The early Filipinos belonged to a ethnolinguistic grouping known as Malayo-Polynesian. These peoples descended from the earlier Austronesian people of Southeast Asia. The Austronesians were a seafaring people who spread to distant parts of the globe at an ancient period.
At some early point, the Austronesians grew crops of taro, yams and possibly sweet potatoes (kumara). Rice appears to have made it out only as far as Western Micronesia, possibly because it was too difficult to transfer this crop further out into the Pacific. They sailed in ships that were related to each other, many of them sporting outriggers. Here are some names of these ships:parao - Tagalog
folau - Polynesia
barau - Efate
farau - Tahiti
volau - Fiji
poruku - Futuna
palahu - Indonesia
prau - Indonesia
broa - Formosa
palwa - Tagalog
bangka - Philippines
wangka - Malay, Indonesia
waka - Maori, Tonga, etc.
vaka - Vaturana, Savo, etc.
vaga - Alite
va'a - Tahiti
wa - Mate, Lamenu, Nul, etc.
waha - Ceram
wak - Numer
paki - Fila
wakten - Port Vato
They built their ships with adzes and other tools of similar genetic affiliation, they used similar types of riggings, rudders, etc. and also the same method of sewing or fitting together the planks of their ships. These early Austronesians seemed to have all carried a few important domestic animals to almost everywhere they went: the dog, pig and chicken.

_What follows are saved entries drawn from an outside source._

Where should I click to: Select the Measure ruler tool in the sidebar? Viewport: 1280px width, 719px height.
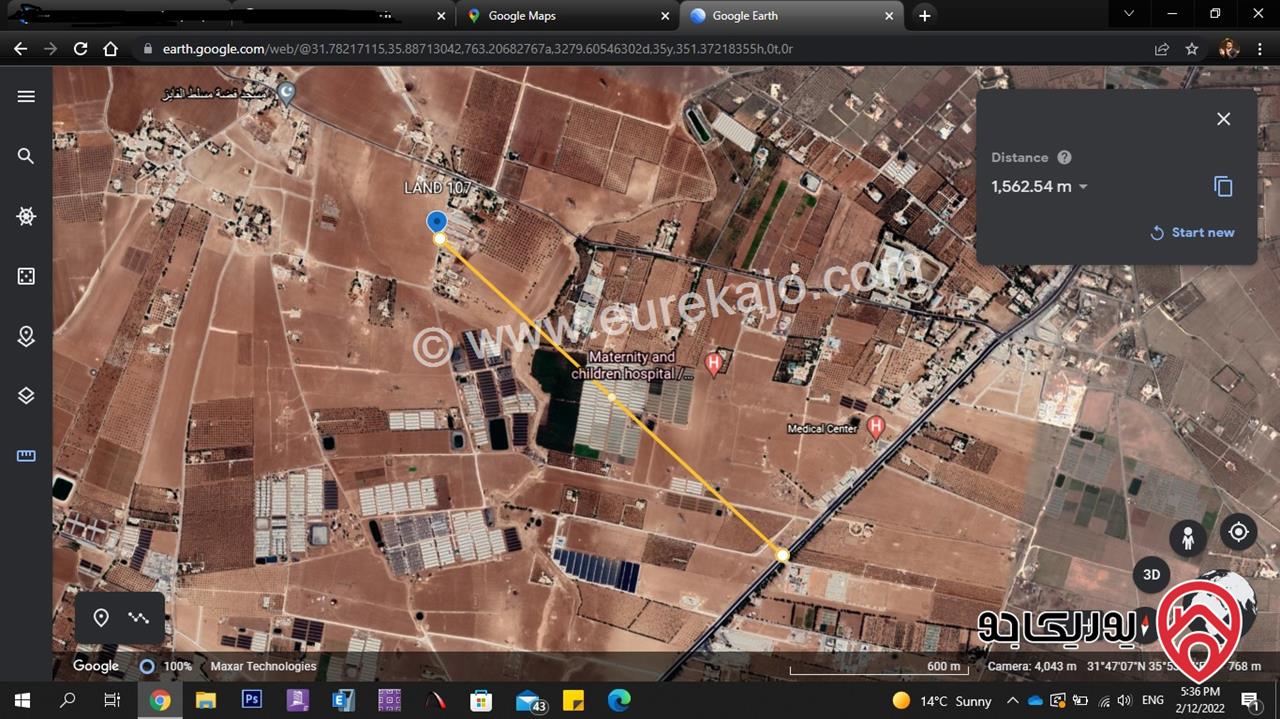pos(26,456)

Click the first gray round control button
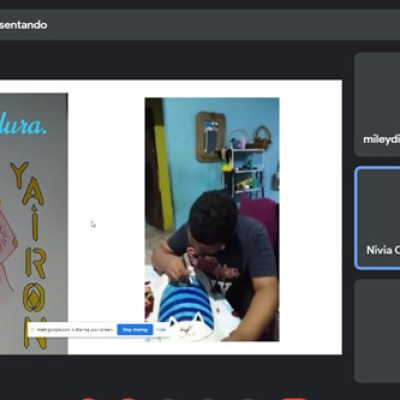168,399
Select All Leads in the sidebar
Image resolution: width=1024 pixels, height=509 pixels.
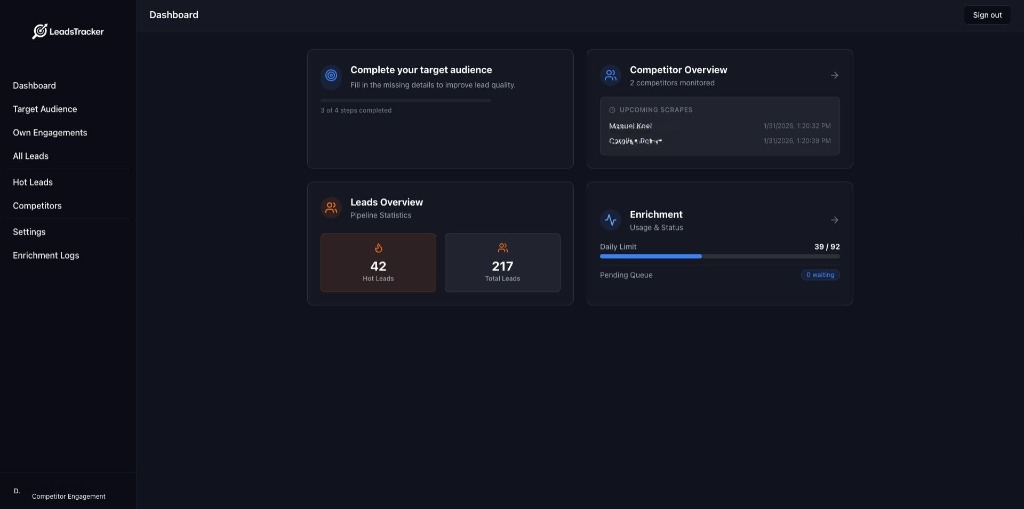(31, 156)
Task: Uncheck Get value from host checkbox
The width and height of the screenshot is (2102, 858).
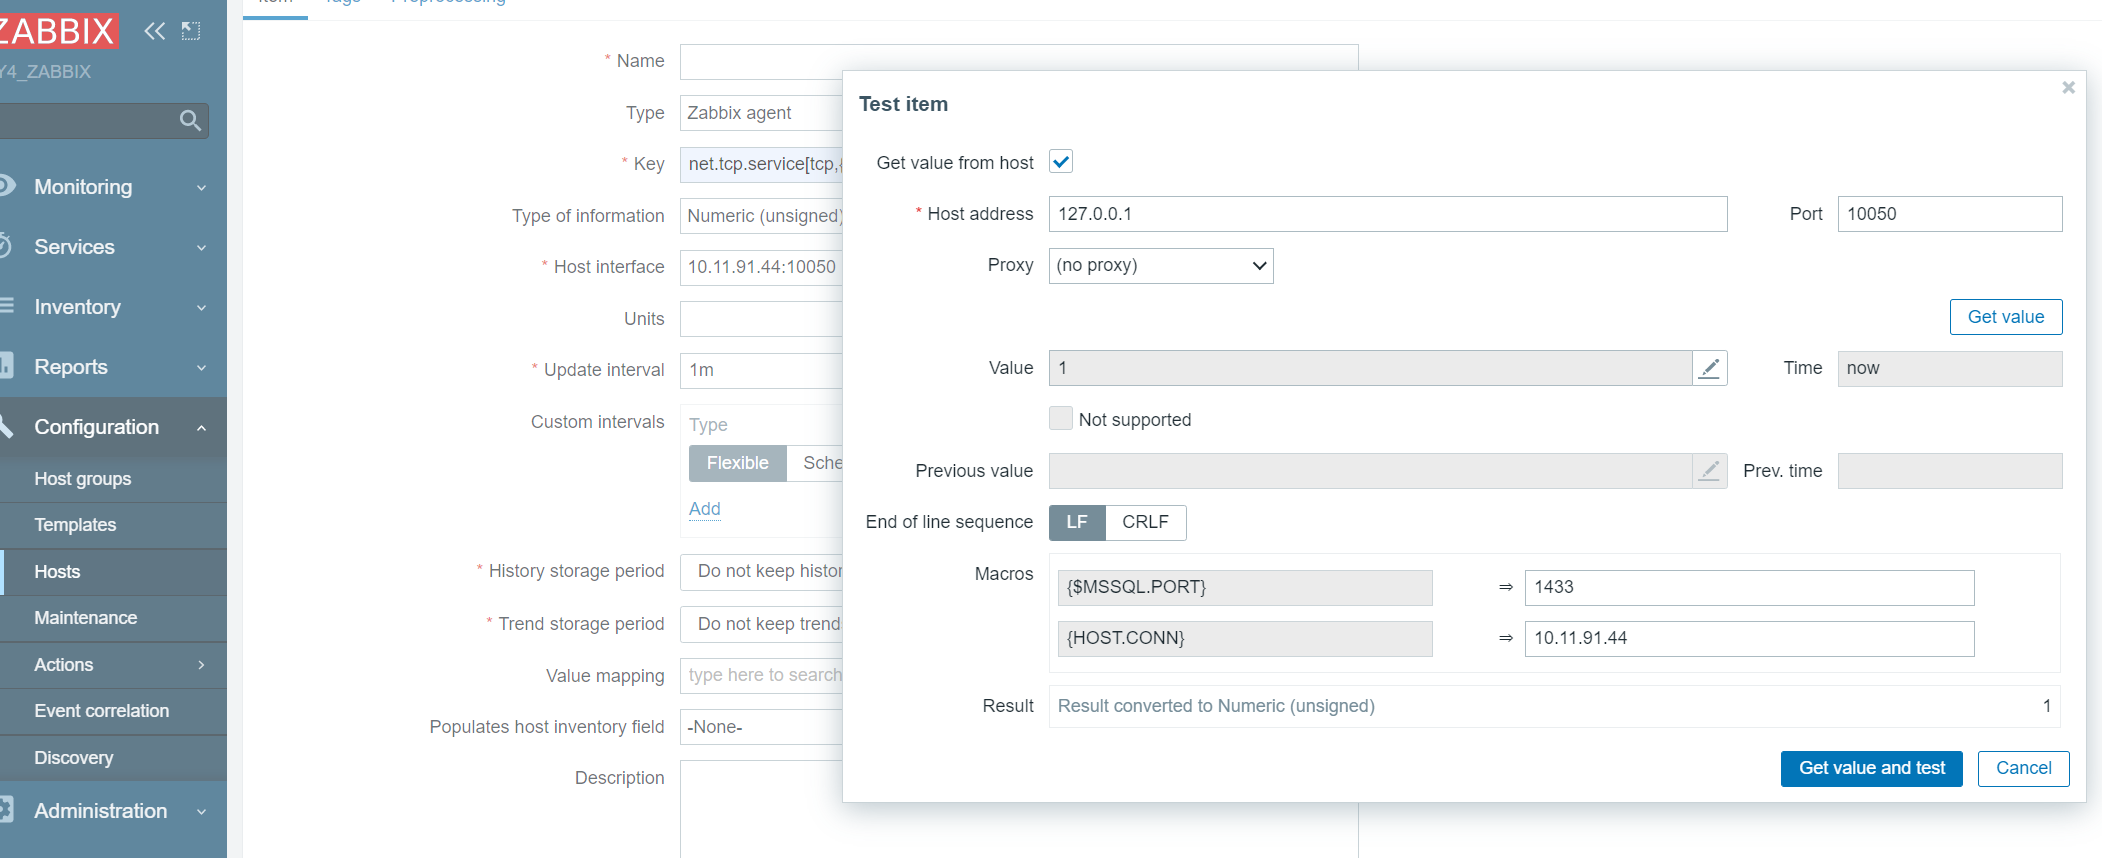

Where the Proto-Austronesian people developed is a sticky problem. Some think the region of the Southern Philippines and Eastern Indonesia was the likely area, while others favor either Formosa or South China. Around 5,000 B.C. blade stone tool technology reached the northern and central Philippines from the south. Wilhelm Solheim of the University of Hawai'i postulates that active maritime trade and migration was already going on in Insular and Mainland Southeast Asia by between 4,500 and 5,000 B.C. Eusebio Dizon of the National Museum of the Philippines believes this date can be moved to between 6,000 and 7,000 B.C. based on the most recent radiocarbon dating.
Sometime between 1,500 B.C. and 2,000 B.C., the Lapita culture of Fiji and Tonga developed. Therefore, we can safely assume that the Proto- or Pre-Austronesians had already reached many areas of either Micronesia or Melanesia to the West. It is noteworthy that the closest earlier cultural tradition to the Lapita culture was that found in the Philippines.

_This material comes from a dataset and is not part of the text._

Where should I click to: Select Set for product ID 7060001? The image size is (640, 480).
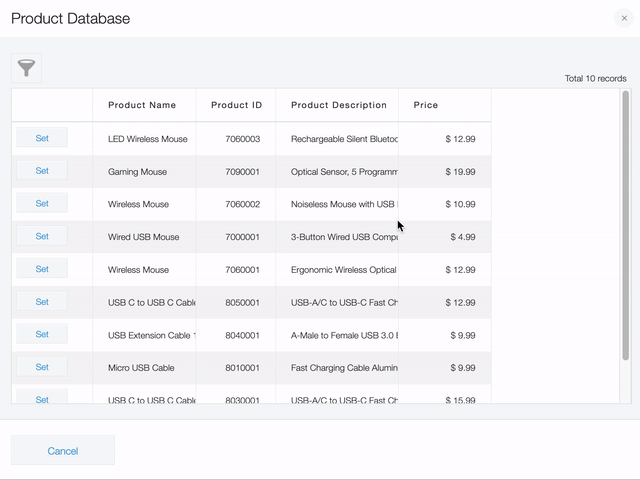(42, 269)
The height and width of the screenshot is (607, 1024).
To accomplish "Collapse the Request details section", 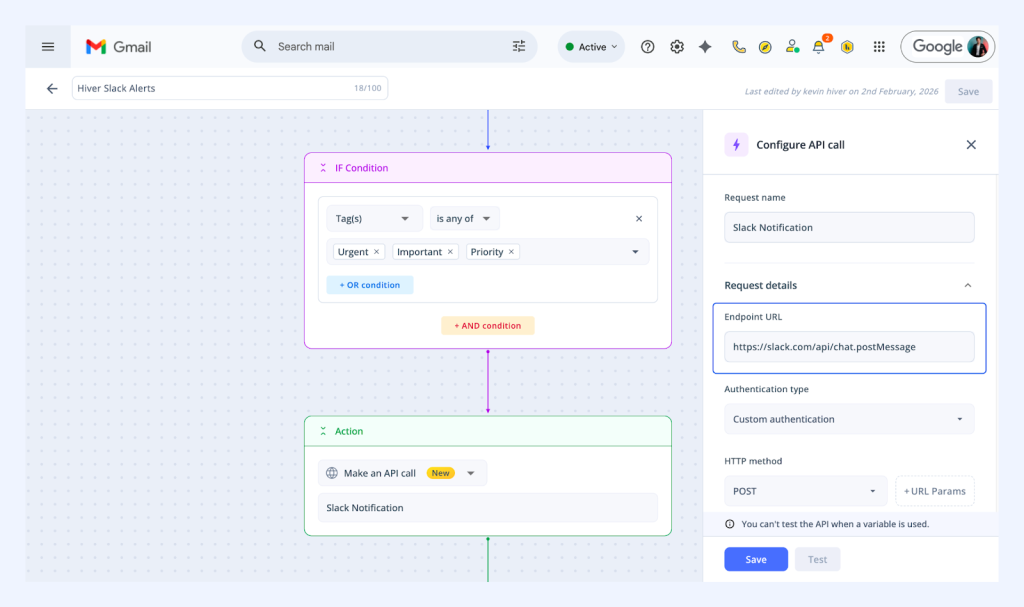I will (x=969, y=285).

Later, a pottery and cultural tradition known as Sa-Huynh-Kalanay arose. Sa-huynh refers to Vietnam and Kalanay to the Philippines, but according to Solheim elements of this culture can be found as far as Madagascar off the East African coast! Indeed the language of the people of Madagascar is most closely related to a family of languages which includes Bisayan and certain languages of Borneo.

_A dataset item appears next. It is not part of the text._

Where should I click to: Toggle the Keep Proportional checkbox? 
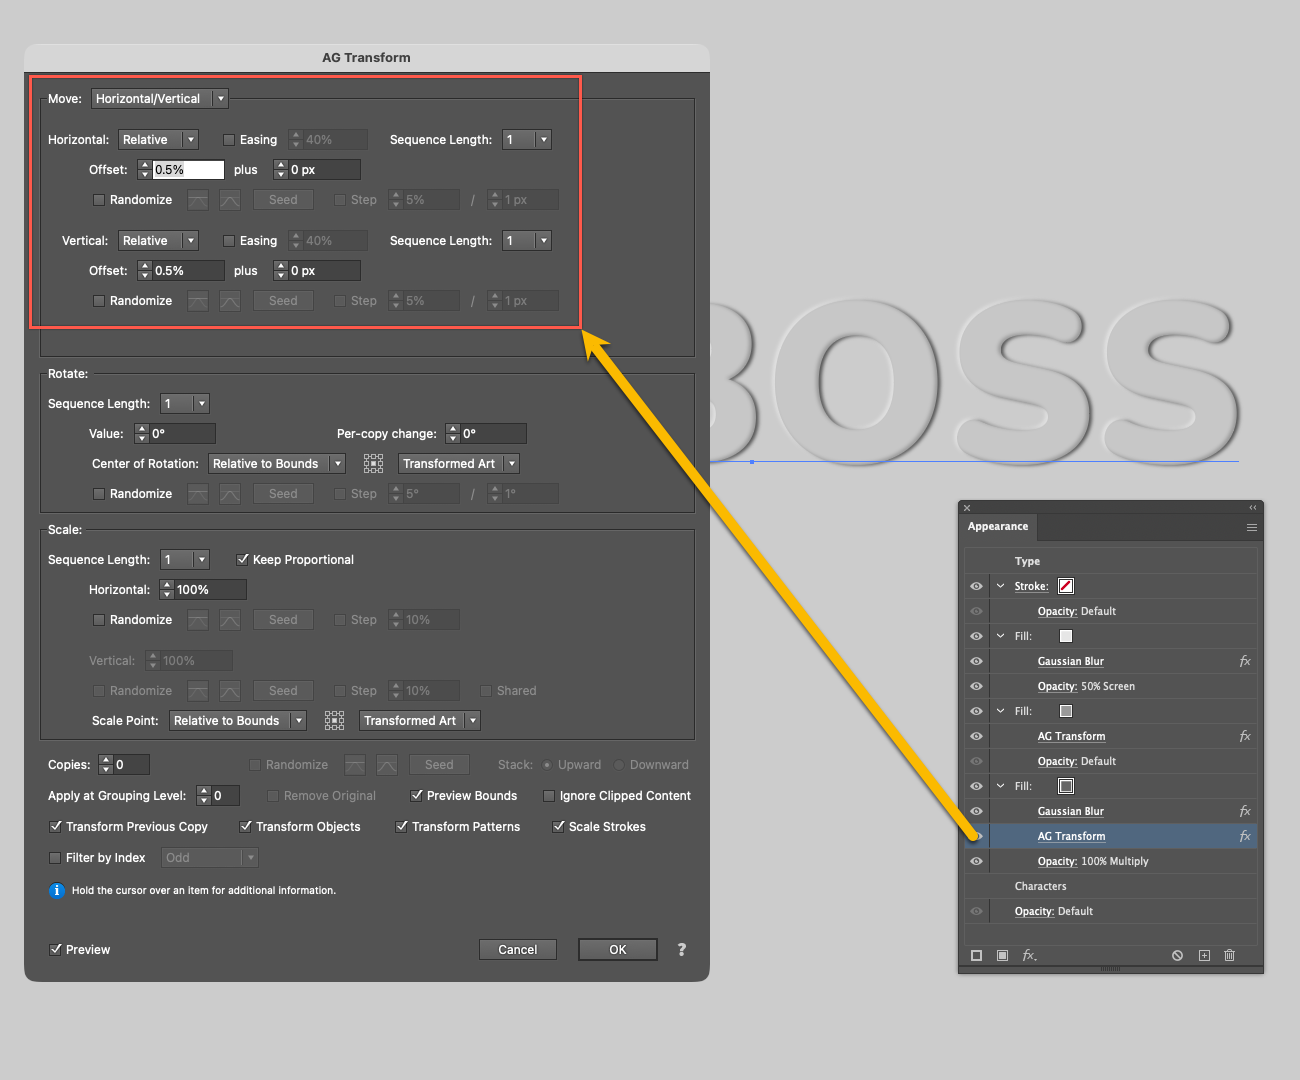point(243,560)
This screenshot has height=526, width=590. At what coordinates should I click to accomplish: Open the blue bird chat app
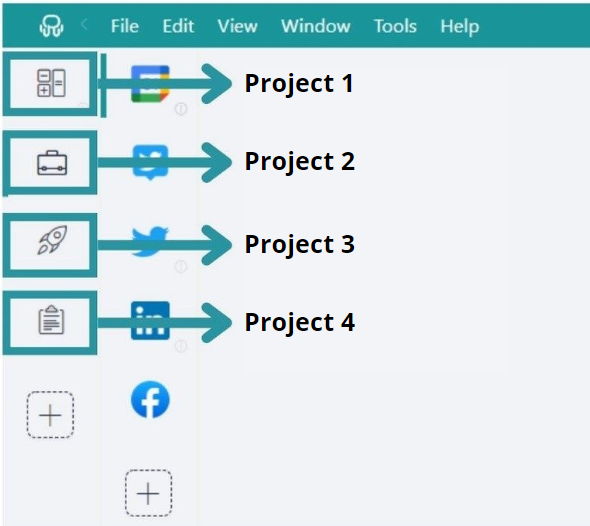coord(150,163)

One of the most interesting finds regarding the early Filipinos was that of the Ayub Cave potteries excavated in South Cotabato by Eusebio Dizon. These anthropomorphic burial jars are quite unlike any finds anywhere in Southeast Asia for so early a period. They are dated from between 500 B.C. to 500 A.D.
References
DIZON, Eusebio, "Maguidanao prehistory: Focus on the archaeology of the anthropomorphic potteries at Pinol, Maitum, South Cotabato, Mindanao, Philippines," National Museum Papers, vol. 4, No. 1, 1993, Manila.